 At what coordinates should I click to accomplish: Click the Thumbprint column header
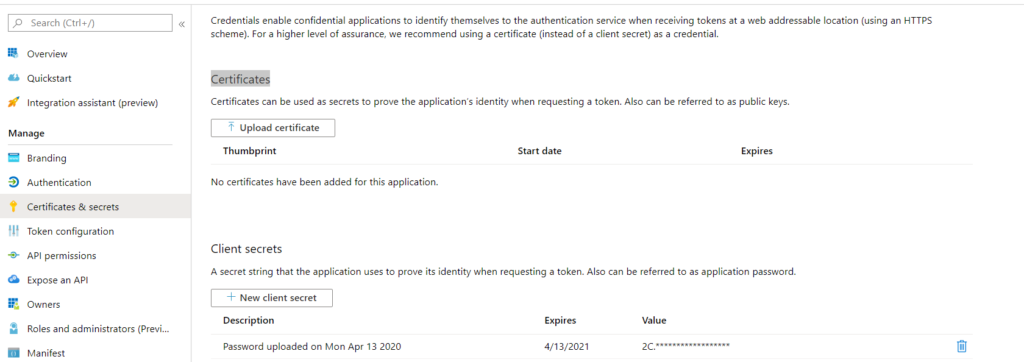(249, 151)
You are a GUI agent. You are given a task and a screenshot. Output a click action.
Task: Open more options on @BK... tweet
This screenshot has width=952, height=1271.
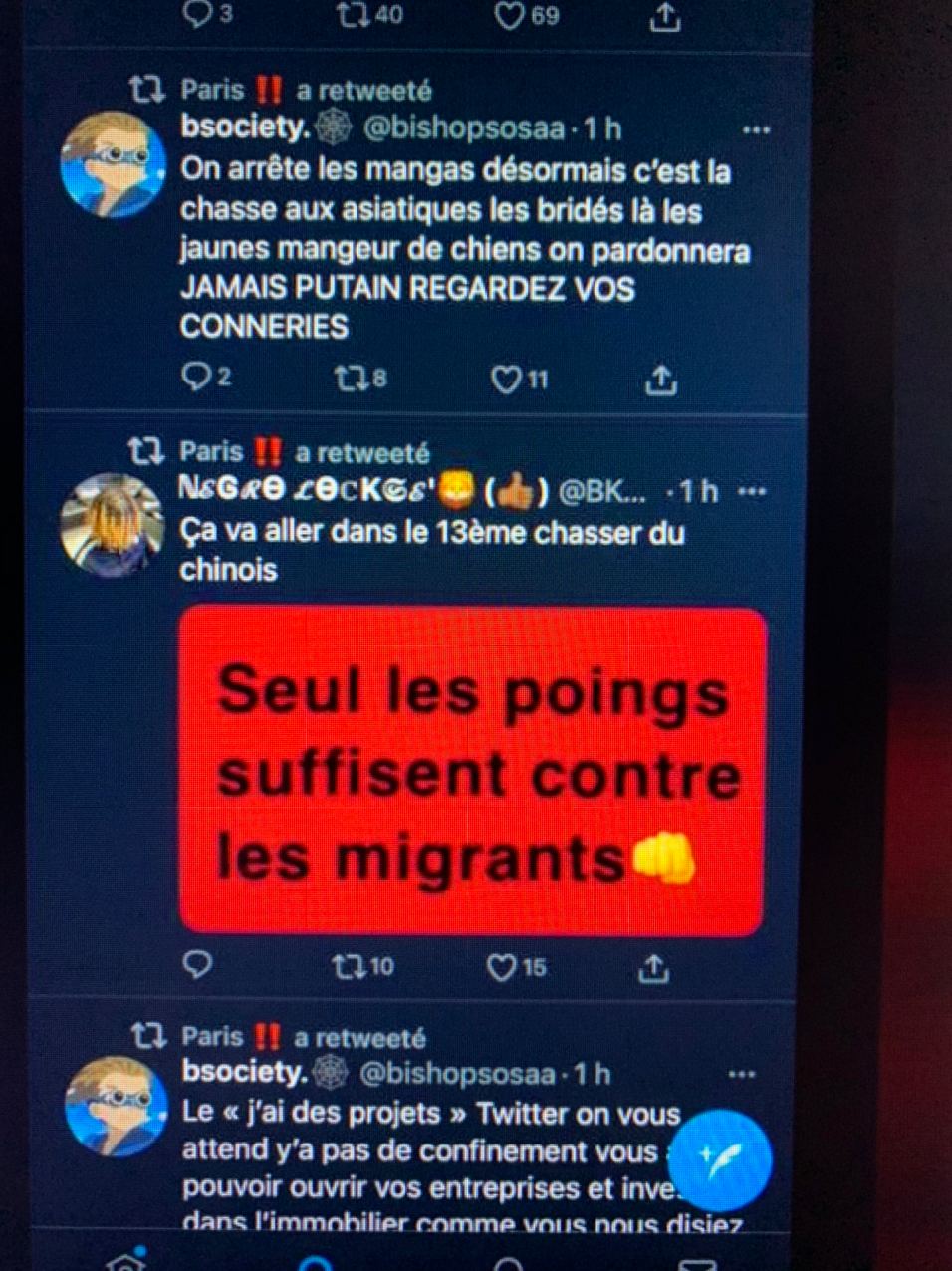tap(751, 491)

──────────────────────────────

### Instructions for the task
Transcribe every record above exactly as written, leaving out any pictures.

### Answer
 At what coordinates should I click to accomplish: Click the Thumbprint column header
(249, 151)
You are a GUI agent. You are given a task and a screenshot. Output a click action.
Task: Open more options on @BK... tweet
This screenshot has width=952, height=1271.
tap(751, 491)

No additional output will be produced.